| DATA SUPPLIED |
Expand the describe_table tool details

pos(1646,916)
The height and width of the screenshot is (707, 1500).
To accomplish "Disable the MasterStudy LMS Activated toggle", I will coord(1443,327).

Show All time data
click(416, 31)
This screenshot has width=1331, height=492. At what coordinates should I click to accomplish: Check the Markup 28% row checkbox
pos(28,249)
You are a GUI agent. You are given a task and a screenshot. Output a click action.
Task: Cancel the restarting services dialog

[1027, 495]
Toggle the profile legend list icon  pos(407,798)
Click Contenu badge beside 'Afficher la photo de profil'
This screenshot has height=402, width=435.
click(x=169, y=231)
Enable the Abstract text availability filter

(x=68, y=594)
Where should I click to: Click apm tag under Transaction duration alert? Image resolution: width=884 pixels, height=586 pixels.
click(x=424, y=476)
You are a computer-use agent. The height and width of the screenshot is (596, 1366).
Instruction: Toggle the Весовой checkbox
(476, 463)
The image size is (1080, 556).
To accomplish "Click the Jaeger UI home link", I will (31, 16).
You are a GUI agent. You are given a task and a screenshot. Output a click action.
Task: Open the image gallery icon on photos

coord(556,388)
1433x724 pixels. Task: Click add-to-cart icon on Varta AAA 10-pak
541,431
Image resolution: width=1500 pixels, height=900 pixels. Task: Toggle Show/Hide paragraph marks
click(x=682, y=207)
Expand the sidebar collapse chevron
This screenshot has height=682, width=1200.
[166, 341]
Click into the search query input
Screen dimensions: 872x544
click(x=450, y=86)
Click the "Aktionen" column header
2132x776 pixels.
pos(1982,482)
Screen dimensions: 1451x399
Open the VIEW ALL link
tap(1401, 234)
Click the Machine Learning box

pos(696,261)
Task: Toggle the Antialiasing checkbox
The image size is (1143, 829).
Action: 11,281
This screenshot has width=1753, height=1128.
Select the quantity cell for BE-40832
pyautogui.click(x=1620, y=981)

| ASSIGNED TASK |
Copy each line of the listing verbatim.

| OUTPUT |
Expand the describe_table tool details

pos(1646,916)
The height and width of the screenshot is (707, 1500).
To accomplish "Disable the MasterStudy LMS Activated toggle", I will coord(1443,327).

Show All time data
click(416, 31)
This screenshot has width=1331, height=492. At what coordinates should I click to accomplish: Check the Markup 28% row checkbox
pos(28,249)
You are a GUI agent. You are given a task and a screenshot. Output a click action.
Task: Cancel the restarting services dialog

[1027, 495]
Toggle the profile legend list icon  pos(407,798)
Click Contenu badge beside 'Afficher la photo de profil'
This screenshot has height=402, width=435.
click(x=169, y=231)
Enable the Abstract text availability filter

(x=68, y=594)
Where should I click to: Click apm tag under Transaction duration alert? Image resolution: width=884 pixels, height=586 pixels.
click(x=424, y=476)
You are a computer-use agent. The height and width of the screenshot is (596, 1366).
Instruction: Toggle the Весовой checkbox
(476, 463)
The image size is (1080, 556).
To accomplish "Click the Jaeger UI home link", I will (31, 16).
You are a GUI agent. You are given a task and a screenshot. Output a click action.
Task: Open the image gallery icon on photos

coord(556,388)
1433x724 pixels. Task: Click add-to-cart icon on Varta AAA 10-pak
541,431
Image resolution: width=1500 pixels, height=900 pixels. Task: Toggle Show/Hide paragraph marks
click(x=682, y=207)
Expand the sidebar collapse chevron
This screenshot has height=682, width=1200.
[166, 341]
Click into the search query input
Screen dimensions: 872x544
click(x=450, y=86)
Click the "Aktionen" column header
2132x776 pixels.
pos(1982,482)
Screen dimensions: 1451x399
Open the VIEW ALL link
tap(1401, 234)
Click the Machine Learning box

pos(696,261)
Task: Toggle the Antialiasing checkbox
The image size is (1143, 829).
Action: 11,281
This screenshot has width=1753, height=1128.
Select the quantity cell for BE-40832
pyautogui.click(x=1620, y=981)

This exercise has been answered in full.